Five years ago, Arena’s weight-loss drug disappointed investors. Under Munshi, Arena exited this market, while rebooting and advancing shelved autoimmune drugs. For instance, the company recently launched a late-stage trial of a drug for an inflammatory bowel disease called ulcerative colitis.
Arena has ample cash to advance programs, after earlier this year licensing another drug to United Therapeutics for $1.2 billion. The deal included $800 million upfront, with the possibility of an additional $400 million in milestone payments, as well as sales royalties.
Joe Panetta, the CEO of San Diego life sciences trade group Biocom, said biotechs like Arena with multiple drugs in development are in a better position to mount a comeback. Otherwise, their eggs are in one basket.
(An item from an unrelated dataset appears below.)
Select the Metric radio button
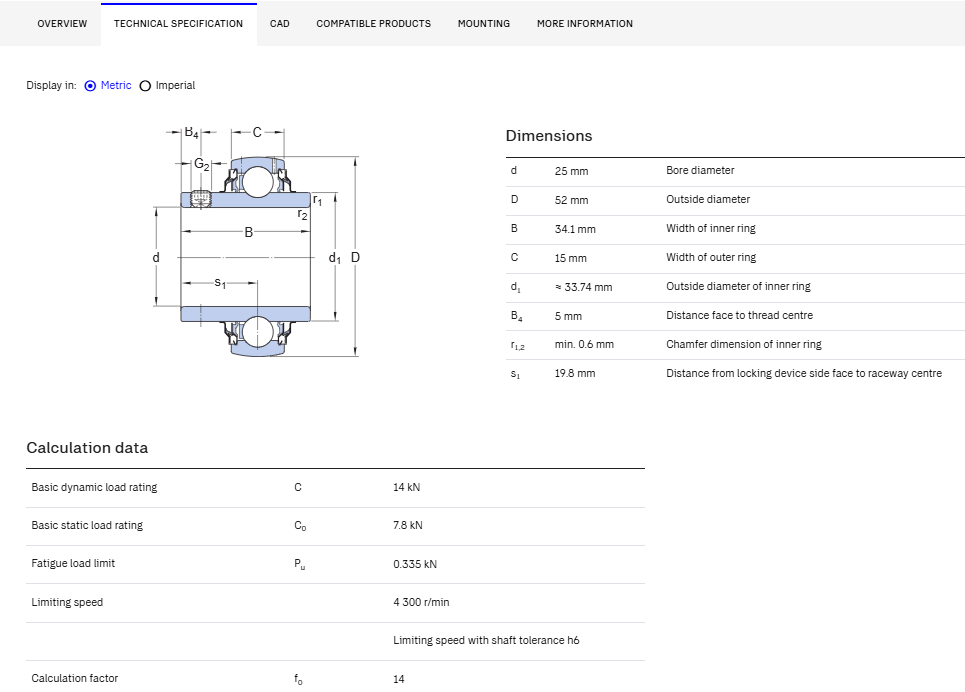 click(x=90, y=86)
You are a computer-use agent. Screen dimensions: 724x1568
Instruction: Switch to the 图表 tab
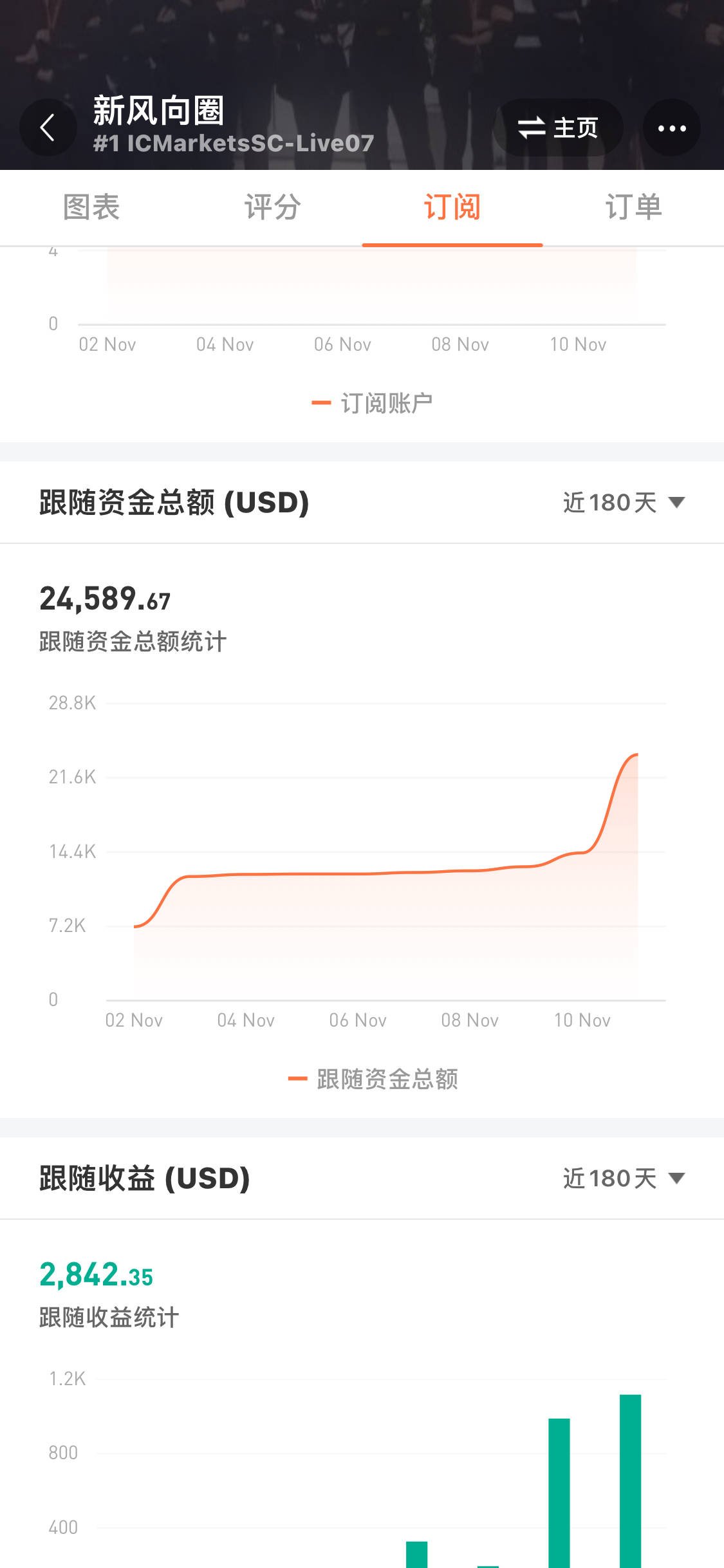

“It’s a combination of leadership and a diversity of patent portfolio that allows them to shift gears,” Panetta said.
Many biotechs experience dramatic highs and lows. Others plod along, only to lift off much later.
Founded in 1989, Carlsbad’s Ionis Pharmaceuticals didn’t hit it big until the 2017 release of its drug spinraza for spinal muscular atrophy, a muscle-wasting disease. The company is counting on a large pipeline, including a drug candidate for Huntington’s disease, to spell more success.
While Arena, Tandem and Neurocrine rebounded, they’ve by no means dug a competitive moat. Like other biotechs, they must continue to innovate and execute — or they might find themselves in a desperate situation again.